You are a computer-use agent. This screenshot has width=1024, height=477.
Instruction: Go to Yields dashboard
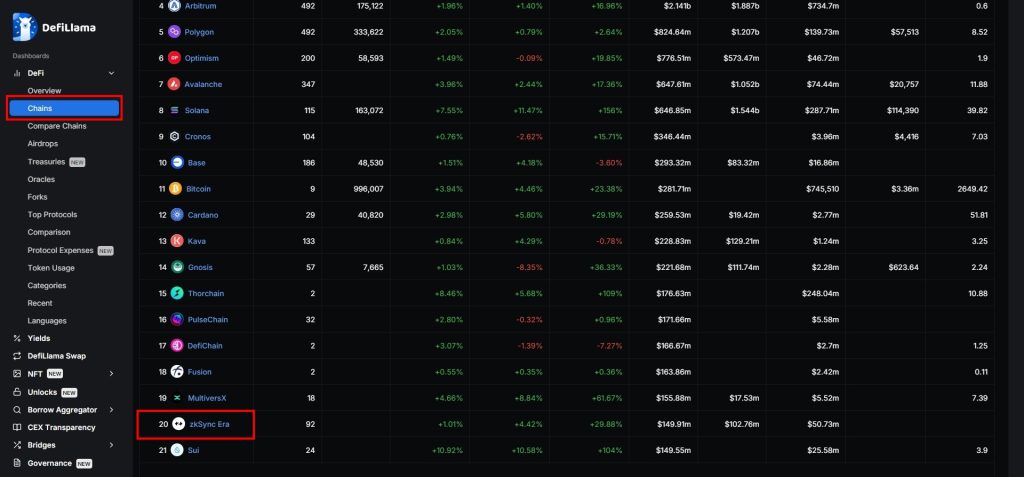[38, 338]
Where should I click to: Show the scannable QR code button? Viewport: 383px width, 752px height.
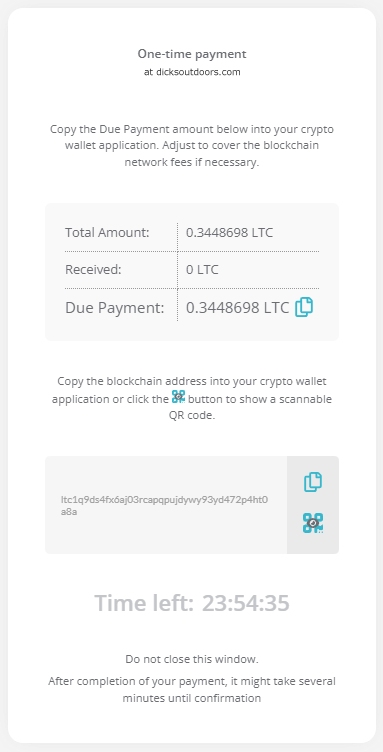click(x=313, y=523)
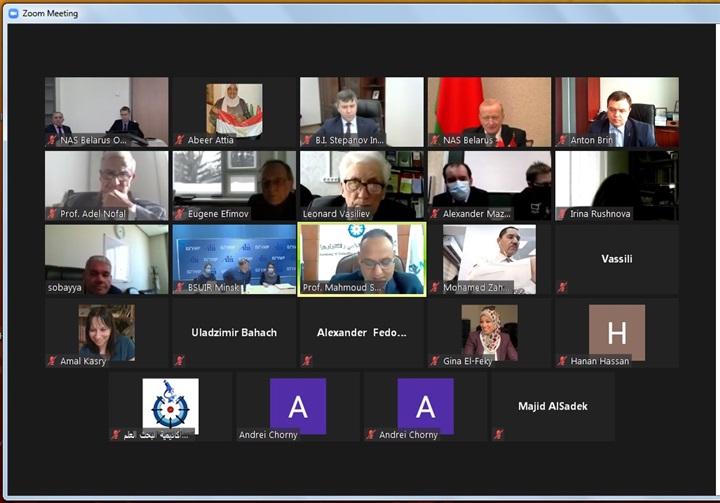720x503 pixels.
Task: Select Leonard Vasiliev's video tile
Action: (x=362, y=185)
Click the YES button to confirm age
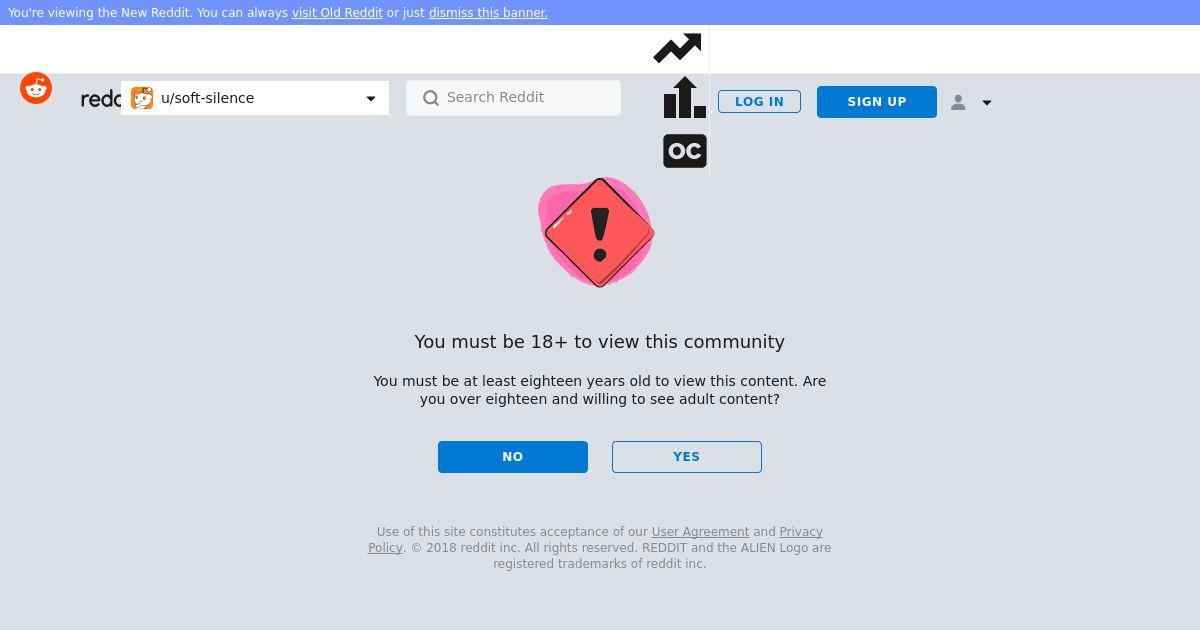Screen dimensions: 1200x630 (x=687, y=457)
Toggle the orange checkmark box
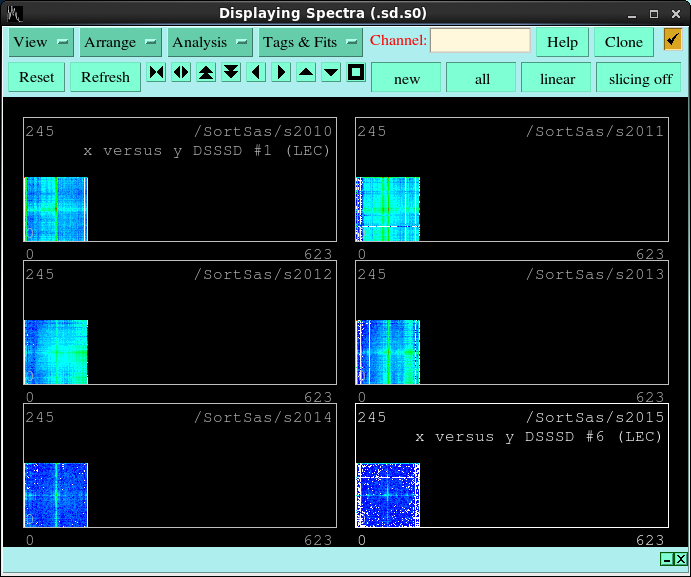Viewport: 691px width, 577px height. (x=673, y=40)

----------------

_WHAT YOU WILL DO:_
In your copy, include no pictures, but set down every record exactly.

_OUTPUT:_
You are a computer-use agent. This screenshot has width=1024, height=477.
Instruction: Go to Yields dashboard
[38, 338]
Where should I click to: Show the scannable QR code button? Viewport: 383px width, 752px height.
click(x=313, y=523)
720x503 pixels.
Task: Select Leonard Vasiliev's video tile
Action: (x=362, y=185)
Click the YES button to confirm age
Screen dimensions: 1200x630 (x=687, y=457)
Toggle the orange checkmark box
Viewport: 691px width, 577px height. (x=673, y=40)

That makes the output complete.